Es ist schon erstaunlich, welche Blüten der aktuelle Wahlkampf treibt. Neben einem „Pakt zur Plastikvermeidung“ und dem Ziel, Bayern „plastikneutral“ zu machen, hat unser Ministerpräsident auf Twitter kürzlich eine „Initiative für ein plastikfreies Bayern“ angekündigt. Schon mal darüber nachgedacht, was das tatsächlich bedeuten würde?

 

Die Kunststoffindustrie bekennt sich seit langem zu einem verantwortungsvollen und nachhaltigen Einsatz ihrer Produkte und arbeitet im Rahmen des Konzepts einer zirkulären Wirtschaft intensiv an Lösungen, die zu weniger Müll und zu mehr Ressourceneffizienz führen. Die Kunststoffindustrie ist davon überzeugt, dass wir nur so die Lebensgrundlagen und den Wohlstand unserer Gesellschaft langfristig sichern.
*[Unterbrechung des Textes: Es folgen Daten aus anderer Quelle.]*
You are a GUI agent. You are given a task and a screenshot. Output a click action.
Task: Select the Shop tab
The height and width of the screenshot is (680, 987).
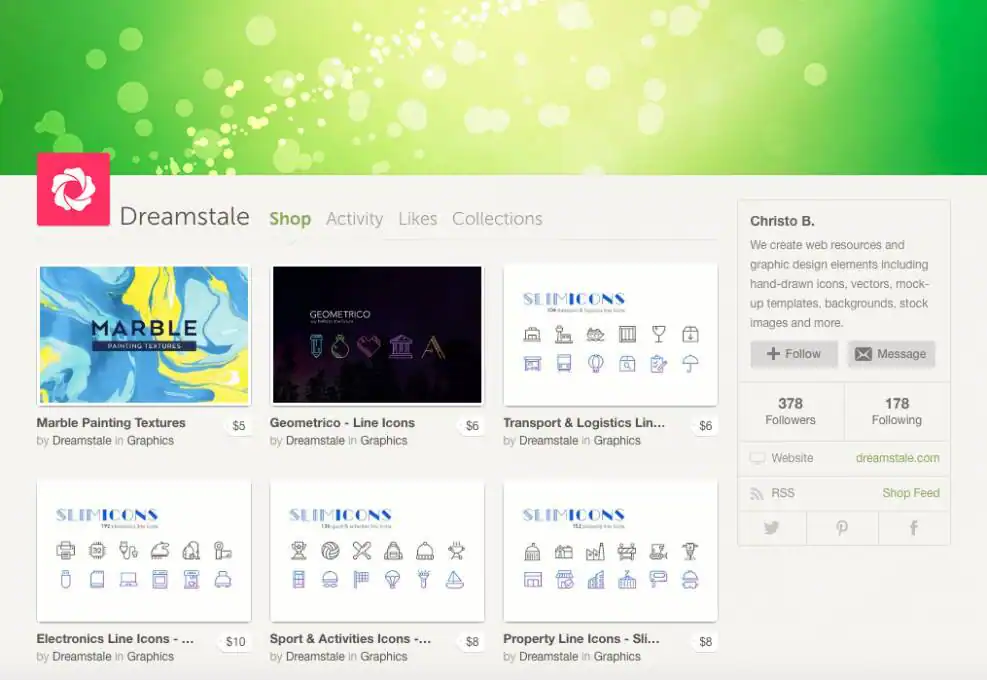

Der Wandel zur Kreislaufwirtschaft bedeutet dabei aber für uns alle eine große Veränderung, wie wir Kunststoffprodukte in Zukunft herstellen, nutzen und verwerten. Beispiel: Chemisches Recycling, das die Chance bietet, eine Kreislaufführung von Kunststoffabfällen zu unterstützen.

 

Aber ohne den Einsatz von Kunststoffen – auch von Einwegprodukten – werden wir die Herausforderungen unserer Zeit nicht meistern!

 

Dies gilt sowohl für eine moderne medizinische Versorgung oder ganz aktuell für die Bekämpfung der Corona-Pandemie, wo Kunststoffe als Masken, bei der Schutzausrüstung, in Spritzen oder Test-Kits zum Einsatz kommen. Ohne Kunststoffe kein „3G“! Aber auch beim Klimaschutz sind Hochleistungskunststoffe wie z.B. bei Windrädern oder der Photovoltaik, bei der E-Mobilität und im Fahrzeug- und Flugzeugleichtbau oder bei der Isolierung von Gebäuden nicht wegzudenken. Und auch im Bereich der Hygiene oder beim Schutz von Lebensmitteln spielen Kunststoffe eine entscheidende Rolle. Und Kunststoffe sind dabei oft der energie- und ressourceneffizienteste Grundstoff. Allein diese wenigen Beispiele zeigen: Kunststoff ist der Werkstoff des 21. Jahrhunderts!

 

Pauschale, undifferenzierte Aussagen zum Thema Kunststoff, die der Öffentlichkeit ein völlig falsches Bild dieses unverzichtbaren Werkstoffes vermitteln, sind daher absolut kontraproduktiv und schädlich für den Industriestandort Bayern! Statt pauschaler Verbote sollte die Politik besser innovative technologische Lösungen auf dem Weg zur Kreislaufwirtschaft unterstützen. Denn der Einsatz von innovativen Kunststoffen macht Klima- und Umweltschutz erst möglich!